Suzanne frémissait, tâchait de cacher l’affreuse émotion où la jetait cet exemple.

«  Et, demanda-t-elle de nouveau, qu’est-ce que le malheureux est devenu  ?   »

Novarre hésita une seconde.

«  Il est mort trois jours après. Je dois vous l’avouer, madame, ces sortes de crises sont presque toujours le symptôme d’une fin prochaine. C’est l’éternelle image de la lampe qui jette un dernier éclat avant de s’éteindre.  »

Un grand silence régna. Elle était devenue très pâle, le froid de la mort passait. Mais ce n’était point la fin prochaine du triste grand-père, c’était en elle une autre crainte, une autre douleur. Comme le vieillard de Saint-Cron, est-ce que le grand-père avait tout vu, tout entendu, tout compris  ? Et elle finit par poser encore une question.

«  Docteur, croyez-vous l’intelligence abolie, chez notre cher infirme  ? Selon vous, comprend-il, pense-t-il  ?   »

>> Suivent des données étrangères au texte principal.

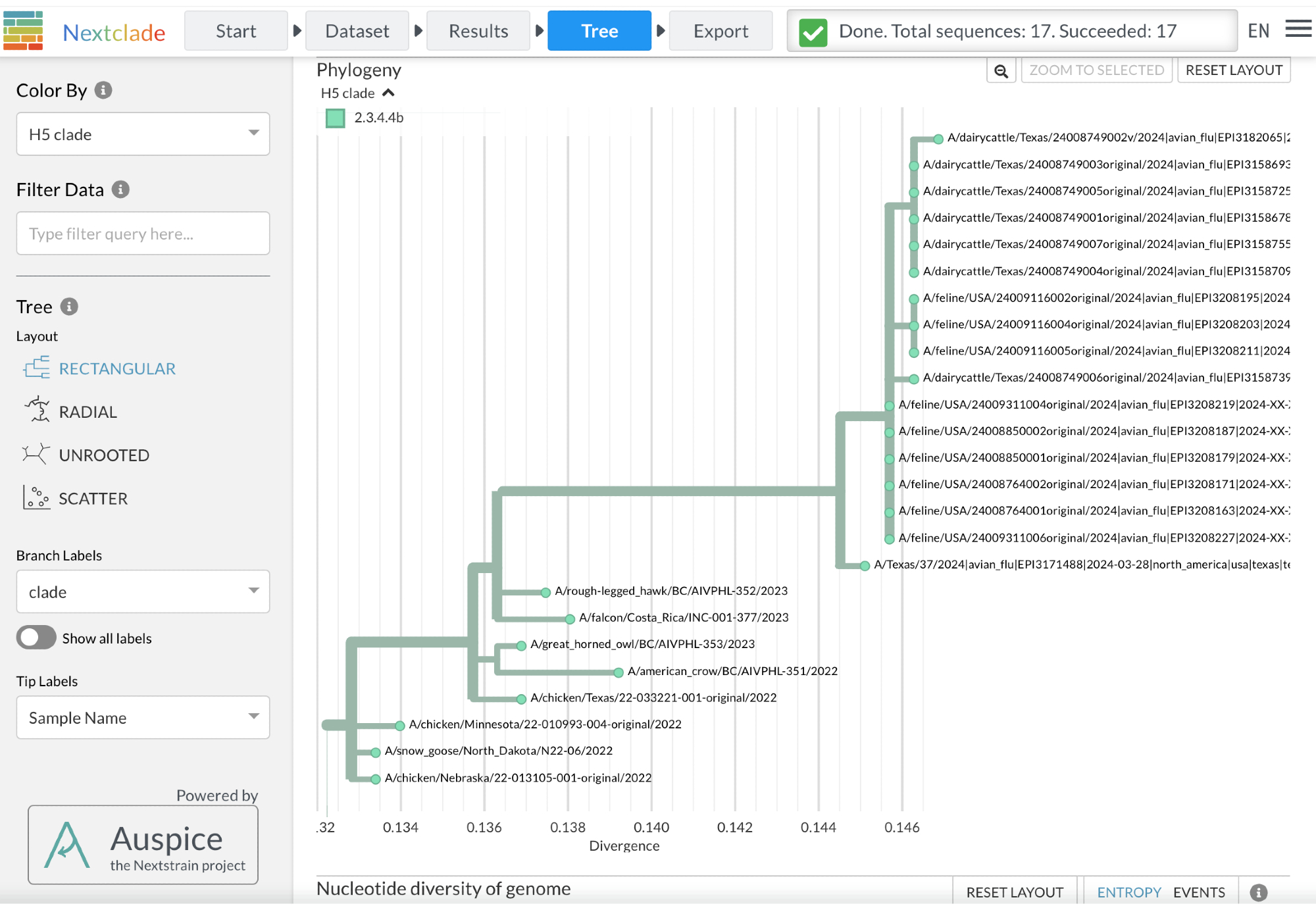This screenshot has width=1316, height=906.
Task: Click the filter query input field
Action: click(143, 234)
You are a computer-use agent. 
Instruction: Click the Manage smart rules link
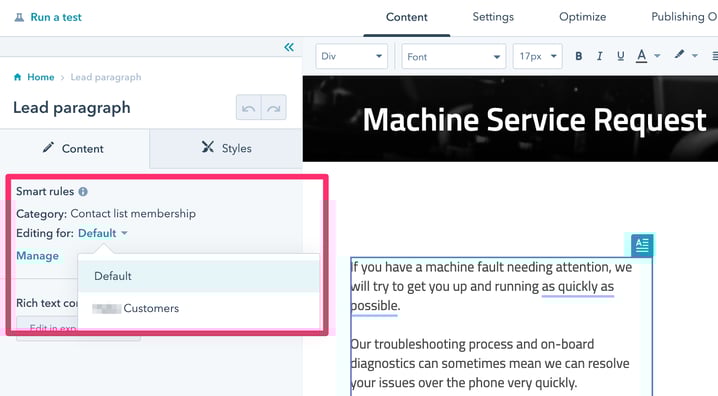38,255
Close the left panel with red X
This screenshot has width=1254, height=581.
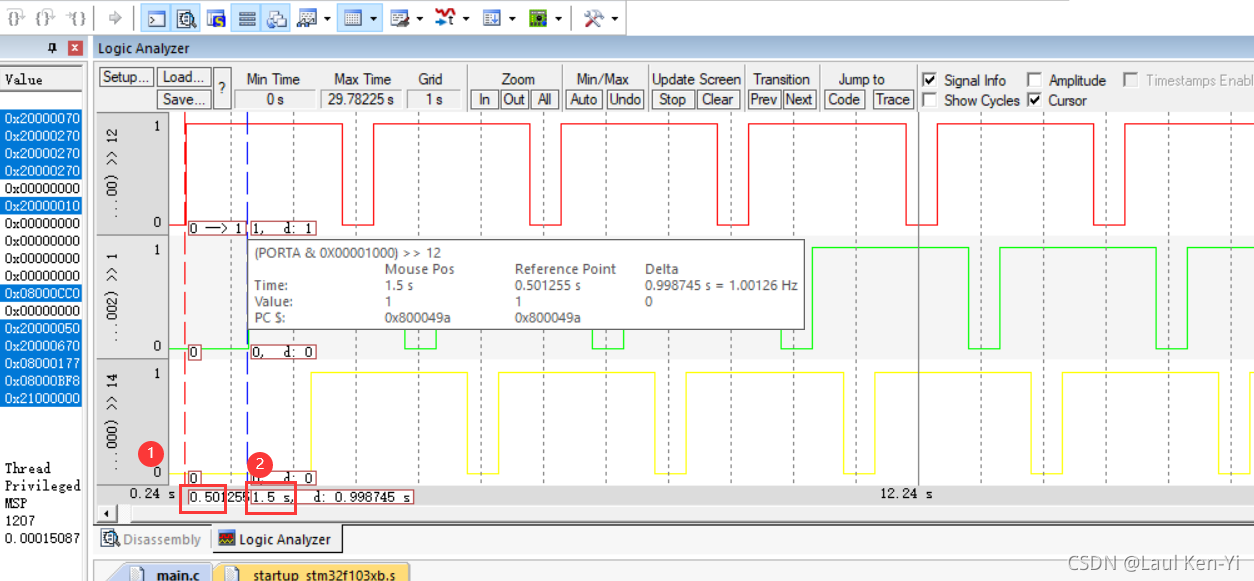click(x=75, y=48)
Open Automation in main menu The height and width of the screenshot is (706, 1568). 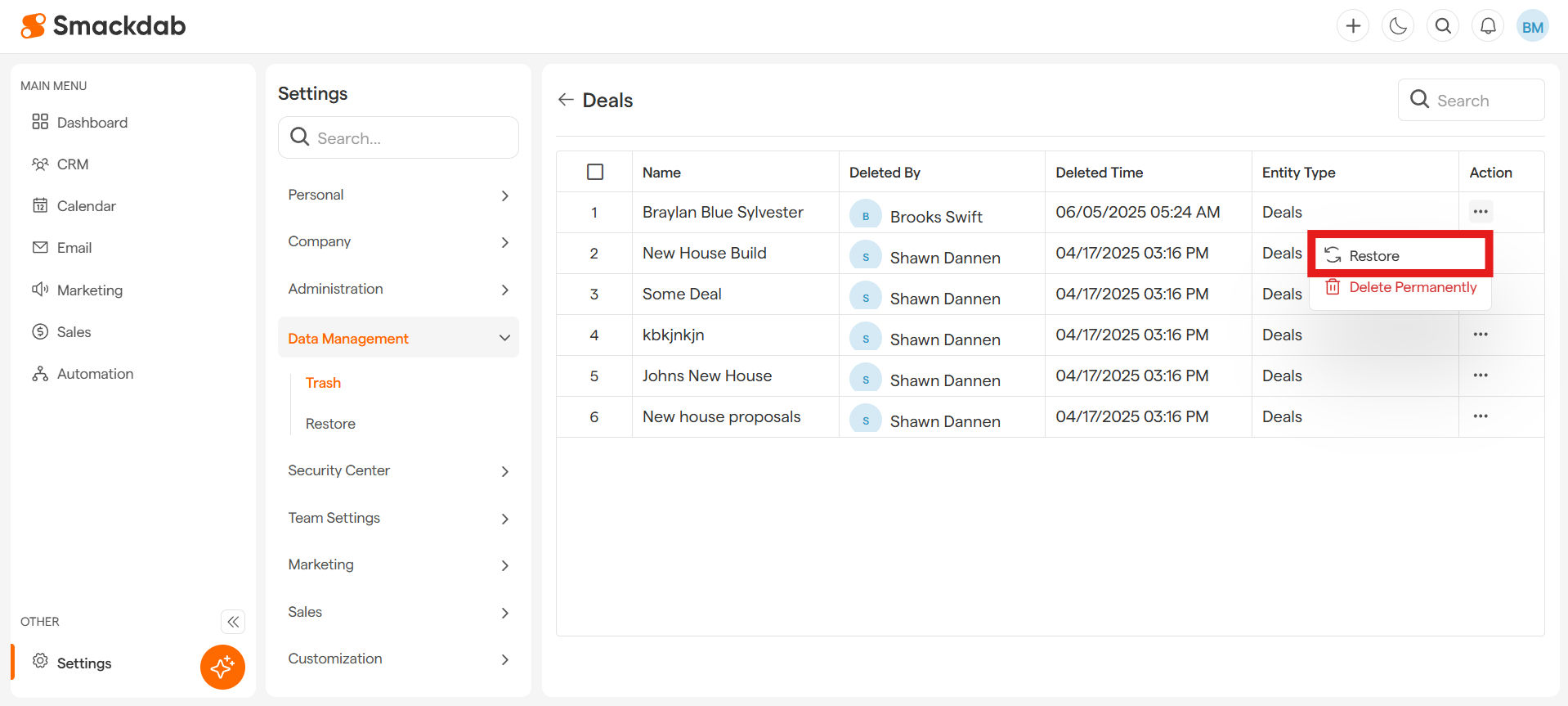pos(95,374)
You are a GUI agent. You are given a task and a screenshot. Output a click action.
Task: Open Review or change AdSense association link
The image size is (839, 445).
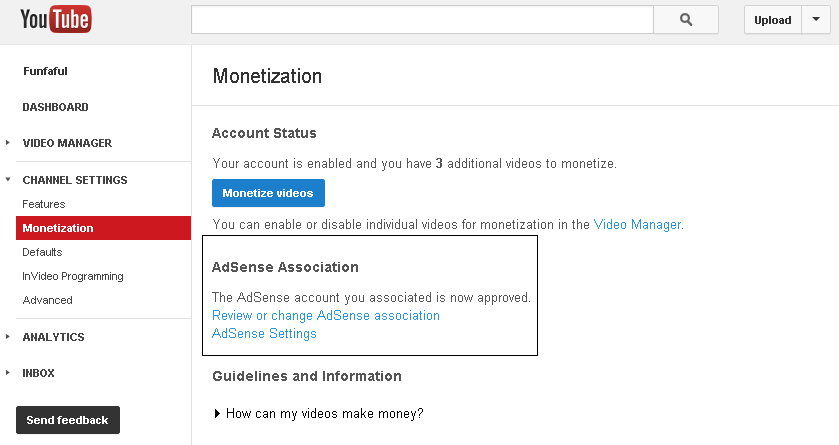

Novarre eut un geste vague, le geste du savant qui, en dehors de la certitude expérimentale, ne croit pouvoir s’engager à rien.

«  Oh  ! madame, vous m’en demandez beaucoup. Tout est possible, dans ce mystère du cerveau, où nous pénétrons si difficilement encore. L’intelligence peut rester intacte, après la perte de la parole, car ce n’est pas parce qu’on ne parle pas qu’on ne pense pas… Cependant, j’aurais diagnostiqué un affaiblissement de toutes les facultés mentales de M. Jérôme, je l’ai cru sombré à jamais dans l’enfance sénile.

— Mais il est possible, dites-vous, qu’il ait gardé ses facultés intactes.